Langer (2003) proposed that the Saturnalia femur turned laterally during the retraction phase of the leg. In this scenario the distal femoral condyles turned laterally and the femoral head turned medially. This occurred because the main retractor muscle of the femur (i.e., caudofemoralis longus) was inserted into the medial surface of the femur (Langer, 2003). Delcourt et al. (2011b) corroborated that some muscles (flexor tibialis externus, flexor tibialis internus 2, ischiotrochantericus, puboischiofemorales externi 1-3, puboischiofemoralis internus 1, anterior portion of caudofemoralis longus, and caudofemoralis brevis) had a reduced moment arm for lateral rotation of the Saturnalia femur.

The moment arm about a given joint is the major determinant of skeletal muscle function in vertebrates (Hutchinson et al., 2005). It is measured as the smallest distance between the line of action (i.e., force) of a muscle-tendon complex and the center of rotation of a join (Hutchinson et al., 2005). According to Nagano & Komura (2003) smaller moment arms are not favorable for muscle contraction, but during fast locomotion, the opposite occurs: when muscles reach maximum contraction velocity, longer moment arms result in smaller joint moment, power, and work outputs. So it is possible that the lateral rotation increased the locomotive performance of Saturnalia during fast locomotion (Delcourt et al., 2011b), corroborating with Langer’s (2003) hypothesis, but more studies are necessary to confirm this hypothesis.

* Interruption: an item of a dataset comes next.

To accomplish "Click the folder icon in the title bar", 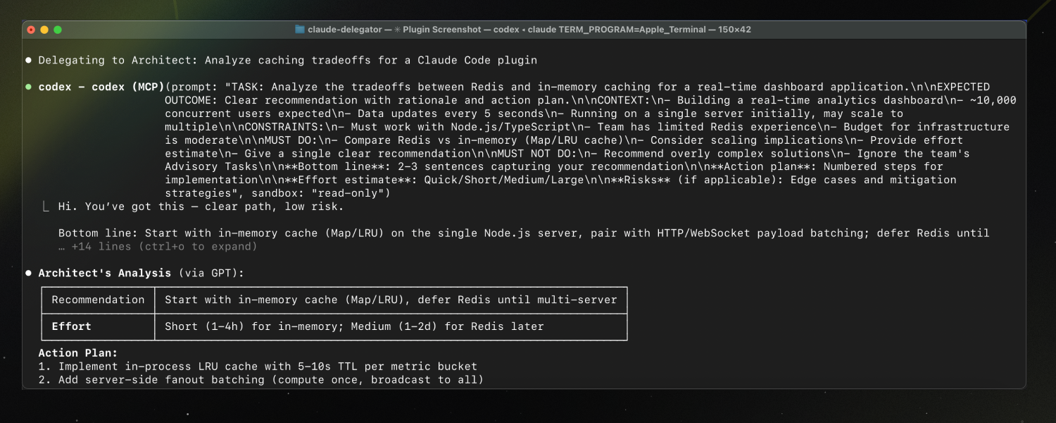I will pyautogui.click(x=300, y=30).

Furthermore on the subject of locomotion, some authors (Molnar & Farlow, 1990; Carrier et al., 2001) suggested that theropods had strength in some regions of the supracetabular crest, as well as the pubic peduncle. This condition allowed the femur head to fit below the strength if the ilium remained inclined beyond the horizontal position. Molnar & Farlow (1990) suggested that this configuration of the ilium allowed the pelvic girdle and the trunk to be oriented at a substantial angle relative to the horizontal during locomotion.

Some basal saurischians like Saturnalia, Guaibasaurus, Staurikosaurus, Herrerasaurus, Efraasia minor Galton, 1973 and Chromogisaurus novasi Ezcurra, 2010 possessed an enlargement of the supracetabular crest that was inclined relative to the line of the vertebral column by 20º to 25º, approximately (Fig. 1). It is possible that this inclination corresponded to the trunk inclination at least during fast locomotion, as proposed by Carrier et al. (2001). If this hypothesis is correct, even stem-sauropodomorphs (i.e., Saturnalia, Pampadromaeus) were fully bipedal and during the evolution of sauropodomorphs the quadruped stance was adopted depending on the weight increase and proportion of forelimbs and hind limbs, as noted by Upchurch (1997). Some authors proposed that basal sauropodomorphs were facultative bipedal/quadrupedal (Langer, 2003; Galton & Upchurch, 2004; Langer et al., 2010). However, further analyses that involve considerations about the center of mass position (see Hutchinson & Gatesy, 2006; Hutchinson et al., 2007) and muscle force, as well as a better understanding on the relation between muscle moment arms and posture in extant taxa are necessary to confirm stem-sauropodomorph bipedalism and the trunk inclination of basal saurischians.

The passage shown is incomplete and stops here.